No depoimento desta quinta-feira, o presidente executivo do TikTok, Shou Zi Chew, frisou que a empresa não partilha dados dos utilizadores com o Governo chinês. No entanto, em Dezembro de 2022, a dona do TikTok admitiu ter utilizado a sua própria app para espiar jornalistas de todo o mundo. Alguns funcionários da ByteDance acederam à informação de geolocalização de vários jornalistas, incluindo da repórter do Financial Times Cristina Criddle. O objectivo era perceber se os jornalistas estavam no mesmo local que trabalhadores suspeitos de revelarem informação confidencial da empresa.
Os funcionários envolvidos foram despedidos, com o presidente executivo da ByteDance, Rubo Liang, a criticar as suas acções num e-mail interno que foi publicado pela Forbes. “A confiança do público, que trabalhámos bastante para construir, vai ser significativamente minada pela má conduta de alguns indivíduos”, reconheceu Liang.
E dados? O TikTok acumula mais dados que outras redes sociais?

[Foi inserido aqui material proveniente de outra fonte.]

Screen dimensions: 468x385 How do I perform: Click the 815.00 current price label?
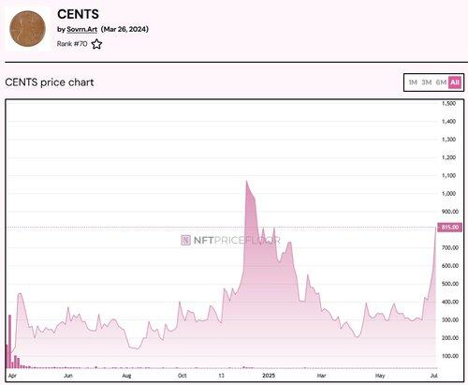pyautogui.click(x=449, y=227)
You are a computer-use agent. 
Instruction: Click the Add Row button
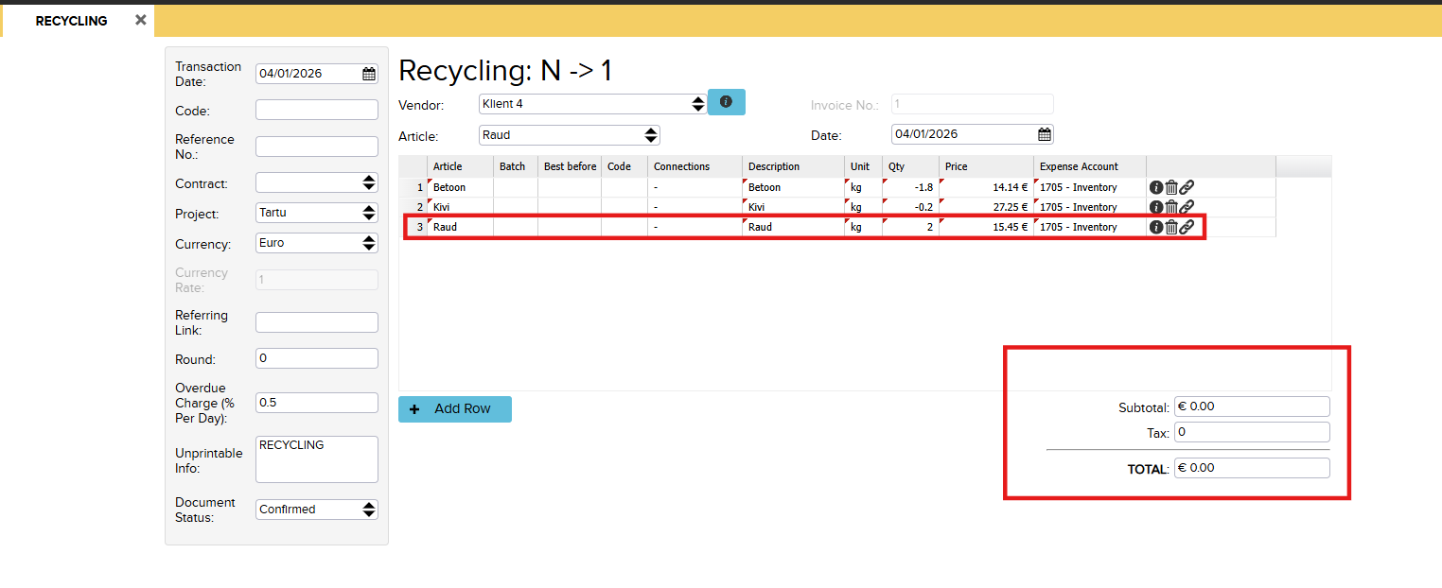coord(454,409)
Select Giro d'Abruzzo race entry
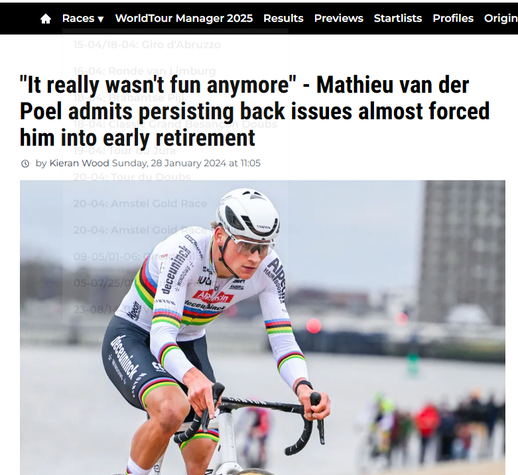 pos(147,44)
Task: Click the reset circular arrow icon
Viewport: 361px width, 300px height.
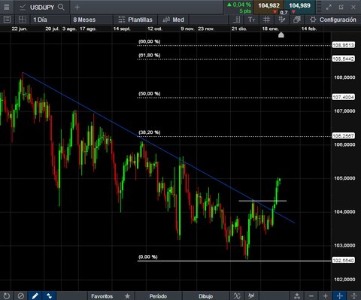Action: 7,296
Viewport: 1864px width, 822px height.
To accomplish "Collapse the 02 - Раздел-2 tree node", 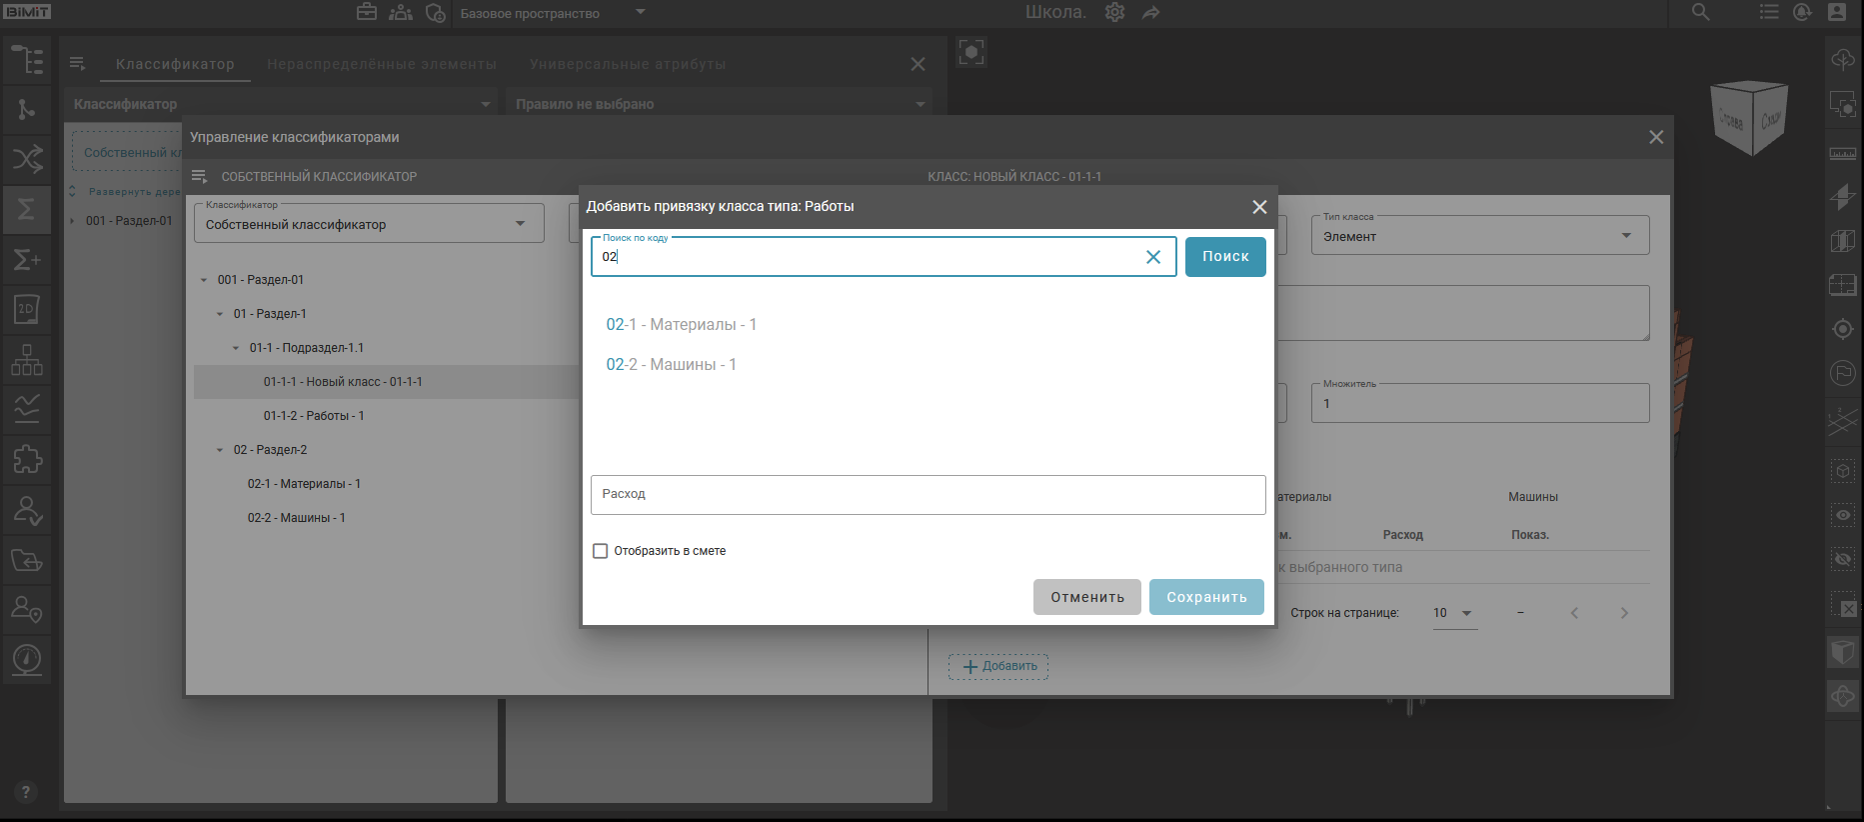I will (x=220, y=450).
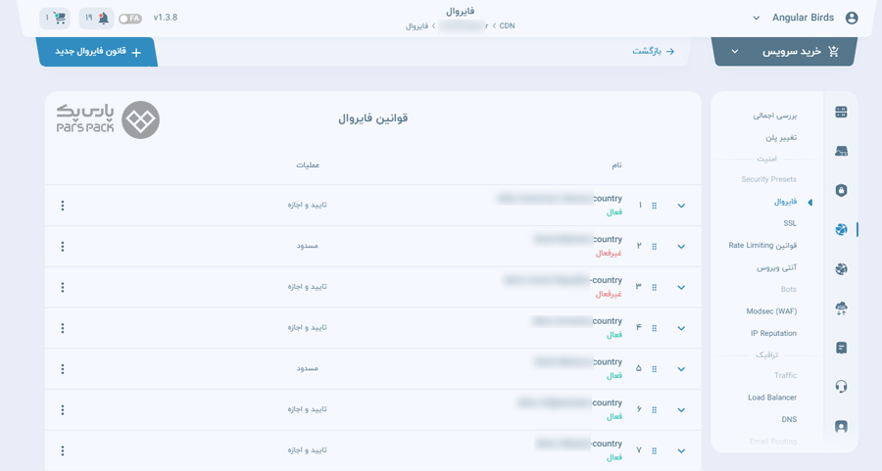Select SSL in the side menu

(790, 223)
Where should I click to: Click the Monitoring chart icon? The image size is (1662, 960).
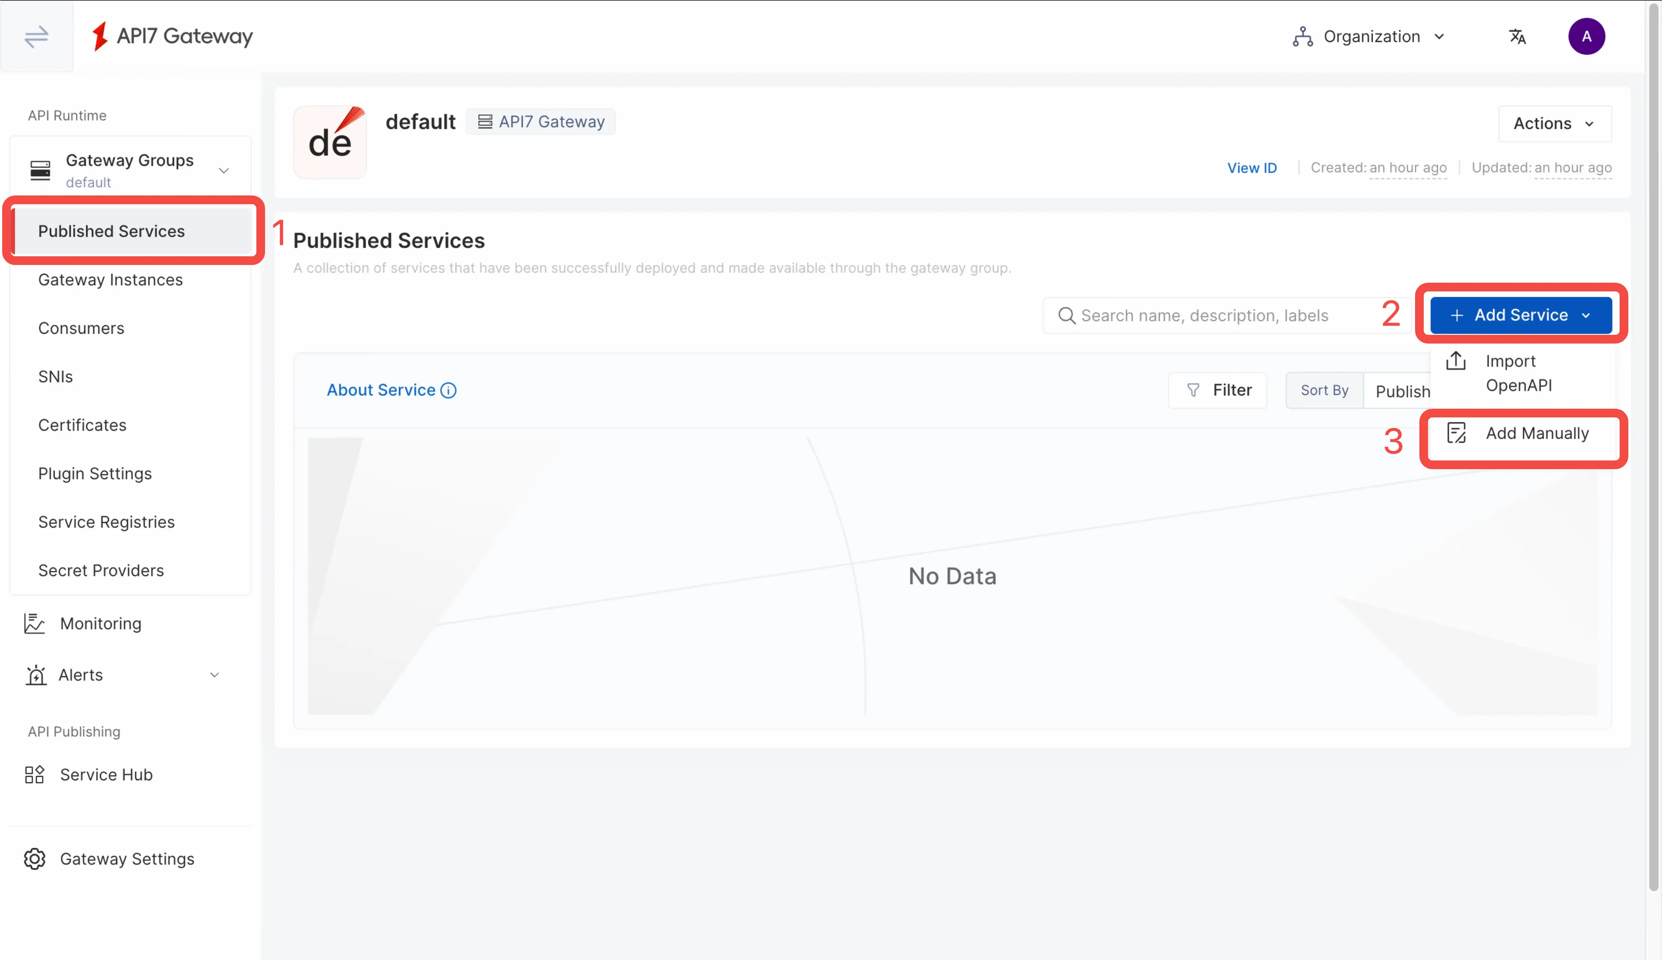(x=34, y=624)
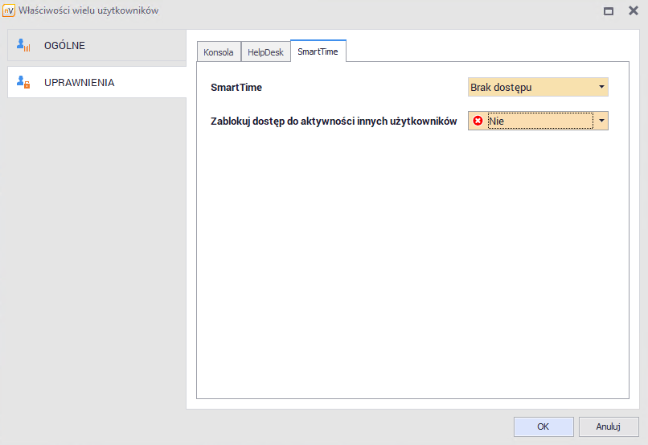The height and width of the screenshot is (445, 648).
Task: Click the user lock icon beside UPRAWNIENIA
Action: [x=23, y=82]
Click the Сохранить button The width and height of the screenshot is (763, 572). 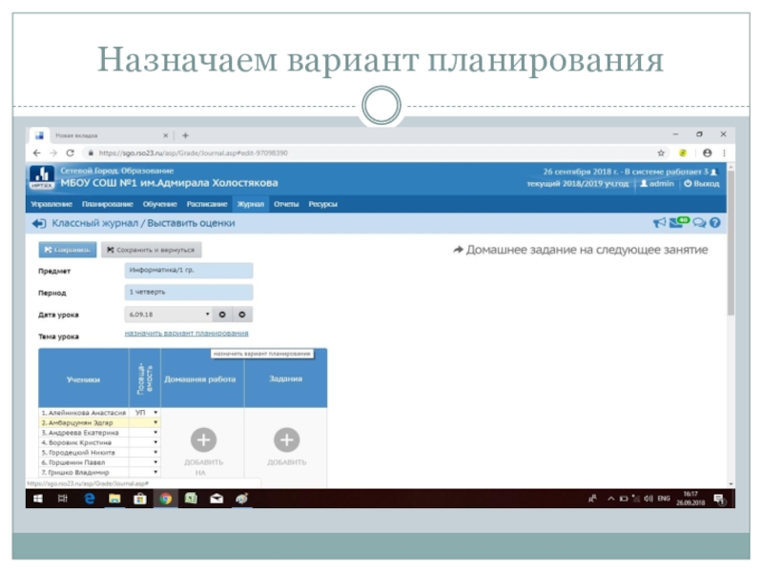pyautogui.click(x=66, y=250)
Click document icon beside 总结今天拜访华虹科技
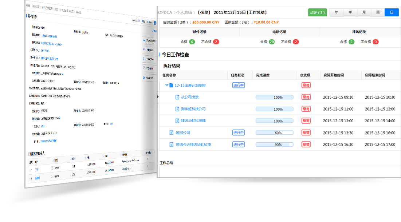401x222 pixels. click(172, 144)
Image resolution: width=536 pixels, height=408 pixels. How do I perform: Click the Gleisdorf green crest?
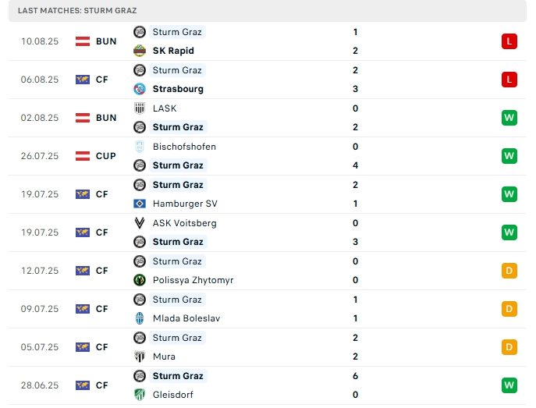pyautogui.click(x=140, y=395)
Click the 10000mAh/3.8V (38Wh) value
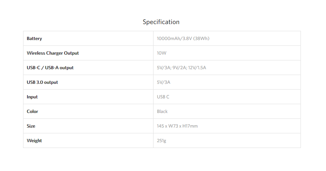The width and height of the screenshot is (326, 171). pyautogui.click(x=183, y=38)
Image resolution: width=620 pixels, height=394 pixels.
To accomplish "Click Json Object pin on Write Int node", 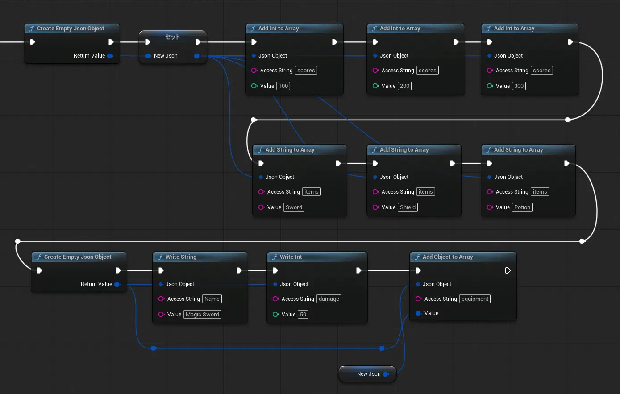I will [x=275, y=284].
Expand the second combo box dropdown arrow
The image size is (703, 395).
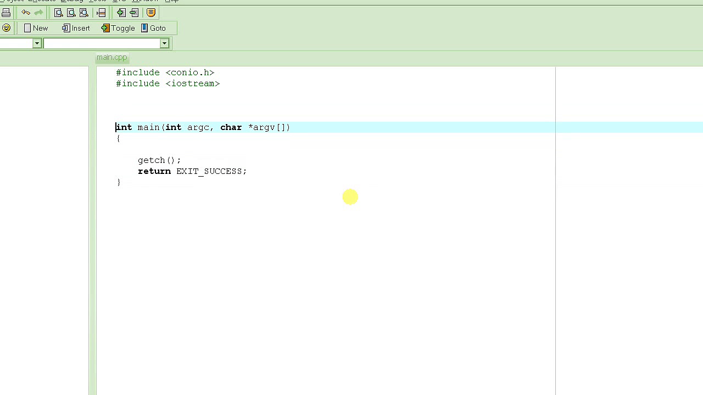164,43
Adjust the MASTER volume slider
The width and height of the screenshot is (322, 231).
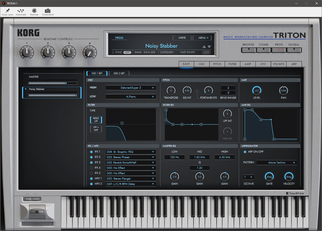click(x=53, y=83)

Não. Vários estudos e relatórios notam que o TikTok recolhe uma enorme quantidade de dados, incluindo a localização e informação sobre outras apps usadas nos mesmos dispositivos. Isto é verdade, mas não é um fenómeno exclusivo do TikTok. Um estudo do Citizen Lab, laboratório de investigação da Universidade de Toronto, nota que o TikTok recolhe o mesmo tipo de dados que outras redes sociais, como o Facebook e o YouTube, para mostrar anúncios direccionados. Isto inclui informação sobre o dispositivo utilizado, os padrões de utilização e alguns sites visitados.
O que é o Projecto Texas?
Há anos que o TikTok trabalha para arranjar formas de evitar ser proibido nos Ocidente. Um dos projectos é o Project Texas, uma iniciativa que implica um investimento de 1,5 mil milhões de dólares (1,38 mil milhões de euros) por ano para armazenar os dados dos utilizadores dos EUA no próprio país. No início de Março, o TikTok revelou um projecto semelhante para a União Europeia, chamado Project Clover, com servidores na Irlanda e na Noruega. Actualmente, os principais servidores do TikTok estão localizados em Singapura.
“Nunca vi provas de que o Governo chinês tenha acesso aos dados dos utilizadores do TikTok. Mas para tranquilizar os nossos utilizadores dos EUA, temos um plano para passar os dados dos utilizadores dos EUA para servidores norte-americanos, supervisionados por uma empresa norte-americana”, explicou Shou Zi Chew, esta quinta-feira.
As ligações a Pequim são o único problema?
Não. A rede social também foi criticada por falta de moderação que permite a proliferação de conteúdo perigoso, incluindo desafios virais com consequências negativas para a saúde dos utilizadores. "A tecnologia [do TikTok] está literalmente a levar à morte", acusou o congressista Gus Bilirakis, citando exemplos de conteúdo nocivo que chega às crianças.
Os EUA não são os únicos que estão preocupados. Esta semana, a autoridade reguladora da concorrência italiana informou ter dado início a uma investigação ao TikTok, devido à publicação de “conteúdo perigoso” que incita ao suicídio e à automutilação. Em causa estão vídeos de jovens que adoptam comportamentos perigosos, como o desafio da “cicatriz francesa”, que se tornou viral e que levou vários jovens e crianças a beliscarem as maçãs do rosto até ficarem com nódoas negras.
O TikTok faz alguma coisa para proteger utilizadores mais novos?
No início do mês, o TikTok anunciou que as contas de utilizadores com menos de 18 anos serão automaticamente limitadas a uma hora de utilização por dia. A funcionalidade poderá ser desactivada, mas servirá como forma de sensibilização quanto ao tempo passado em frente aos ecrãs.
“Os adolescentes podem desactivar o limite por defeito, se assim o desejarem. No entanto, se o fizerem, pedimos-lhes que definam um limite de tempo diário, se passarem mais de 100 minutos no TikTok num dia”, explicou uma porta-voz do TikTok em Portugal. Segundo um comunicado, caso o limite de 60 minutos por dia seja ultrapassado, “será pedido um código de acesso para que seja possível continuar a ver os vídeos". Ou seja, é necessária uma decisão activa.
Os encarregados de educação também podem definir o tempo de utilização do TikTok em função do dia da semana, mas isto pressupõe que estejam familiarizados com o funcionamento da rede social.